Nasional

Muslimat NU Soroti Persoalan Kemiskinan di Perdesaan

Sabtu, 25 Maret 2017 | 12:47 WIB

Bogor, NU Online
Jumlah warga miskin di daerah perdesaan menjadi sorotan dan fokus garapan Muslimat Nahdlatul Ulama (NU) dengan sejumlah perangkat organisasinya. Pasalnya, perbedaan atau disparitas jumlah warga miskin di perdesaan dibanding perkotaan sangat tinggi.

Agar lebih riil dan konkret dalam menyusun program, Rapat Pimpinan Nasional (Rapimnas) Muslimat NU menghadirkan Menteri Desa dan Pembangunan Daerah Tertinggal dan Transmigrasi (Mendes PDTT) Eko Putro Sandjojo, Sabtu (25/3) di Sentul, Bogor, Jawa Barat.
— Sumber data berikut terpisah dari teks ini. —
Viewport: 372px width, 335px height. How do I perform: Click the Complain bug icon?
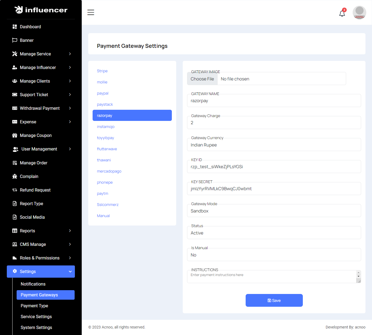coord(15,176)
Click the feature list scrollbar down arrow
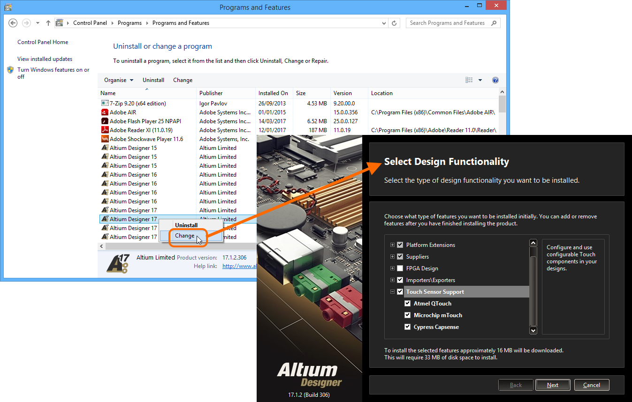Screen dimensions: 632x402 coord(533,330)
"Warga miskin di desa dua kali lipat dari jumlah warga miskin di kota. Jujur saya sampaikan kebanyakan adalah warga NU," ungkap Khofifah dihadapan 380 pimpinan nasional Muslimat NU dari 34 wilayah dan 180 cabang.

Dalam kegiatan bertema Satukan Langkah Membangun Negeri Menjaga NKRI itu, Khofifah memaparkan, berdasarkan data Badan Pusat Statistik (BPS) September 2016, angka kemiskinan di kota mencapai 7,73 persen, dan di desa 13,96 persen. 

“Perbandingan ini tidak banyak berubah dibandingkan September 2015, di mana kemiskinan di kota mencapai 8,22 persen dan di desa 14,09 persen,” jelas Menteri Sosial RI ini.

Sedangkan pada Maret 2016, lanjut dia, disparitas kemiskinan masyarakat kota dan desa pun masih berbeda hampir dua kali lipat. Kemiskinan di kota mencapai 7,79 persen dan di pedesaan mencapai 14,11 persen.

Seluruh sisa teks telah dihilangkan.